What is required: After finding "Given: Select the Templates tab" in a line below, print that line and the rest of the lines exactly, leaving out all pictures.

Exercise data:

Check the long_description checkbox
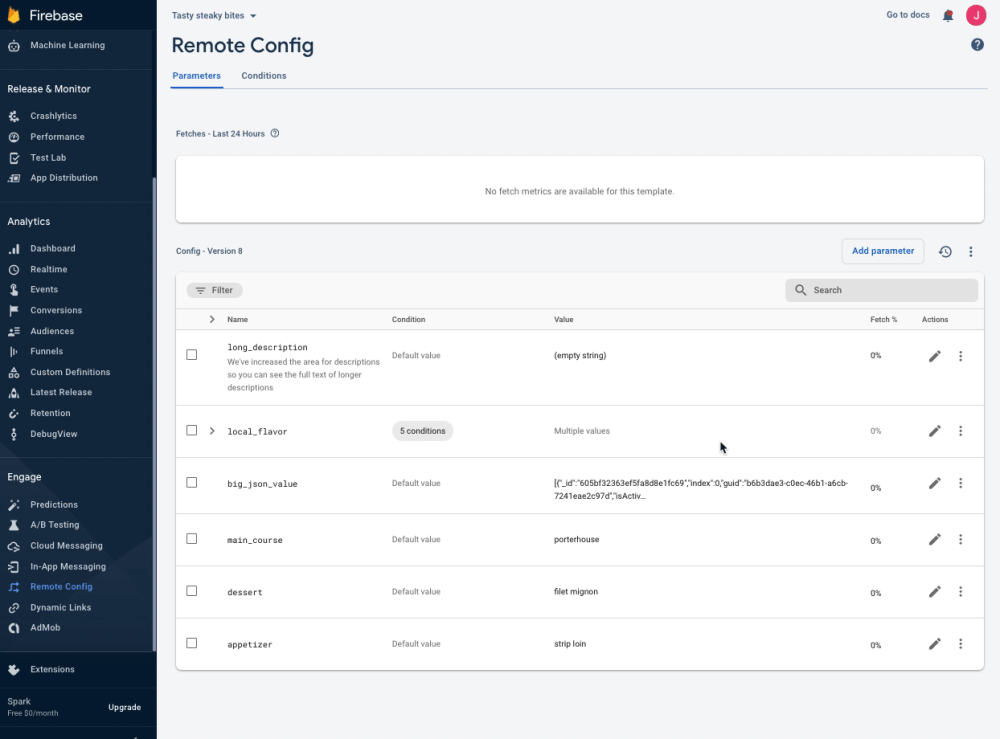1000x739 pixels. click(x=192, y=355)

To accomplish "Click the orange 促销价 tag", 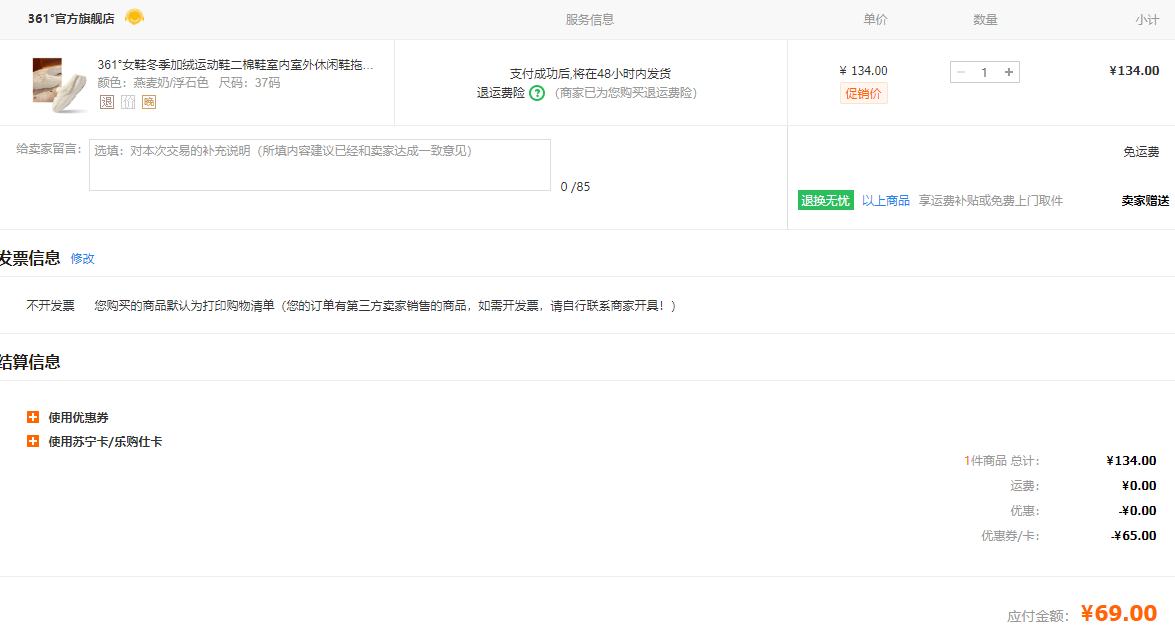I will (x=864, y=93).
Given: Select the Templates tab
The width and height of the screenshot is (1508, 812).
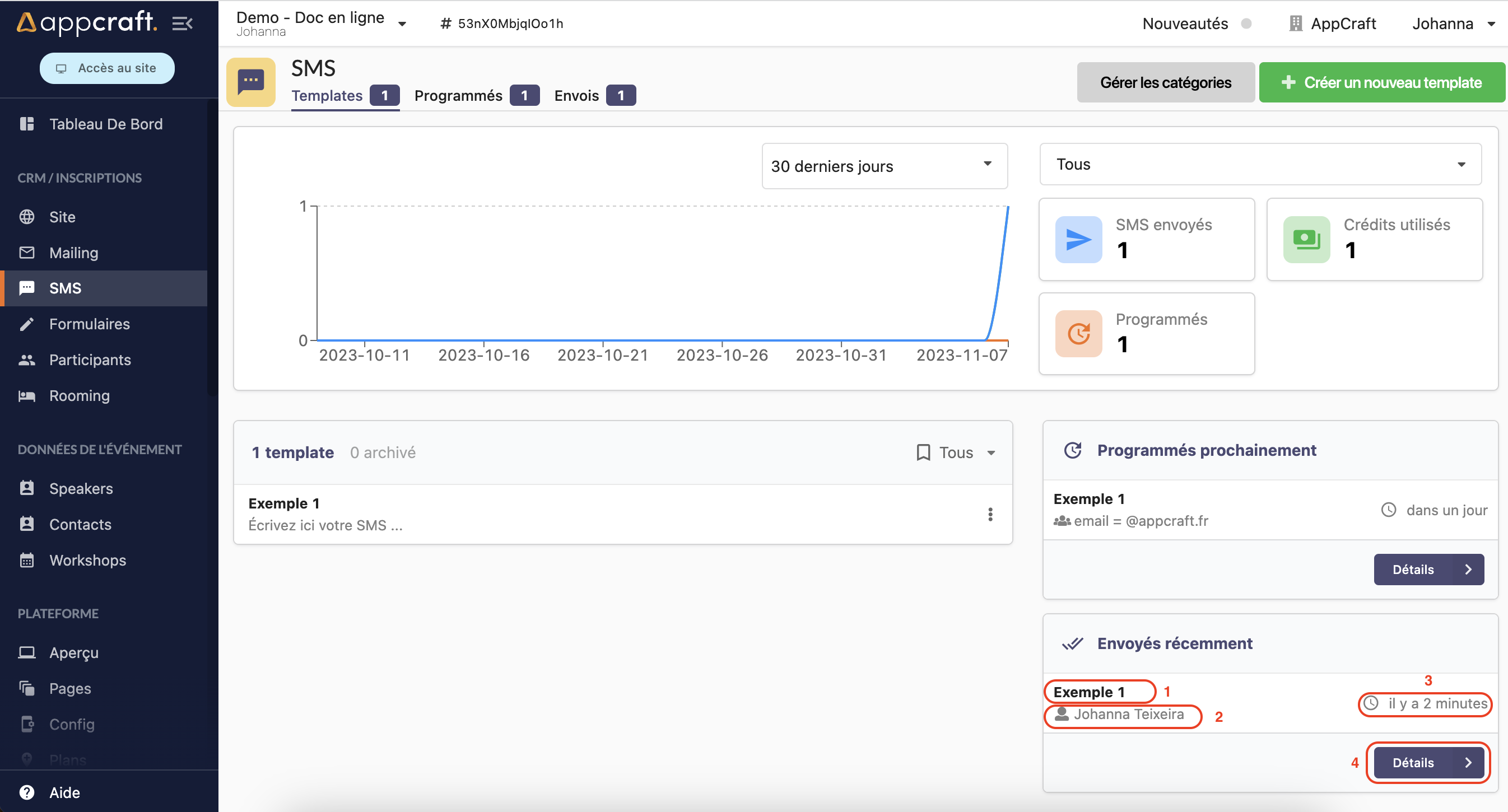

Response area:
Given: Select the Templates tab
The width and height of the screenshot is (1508, 812).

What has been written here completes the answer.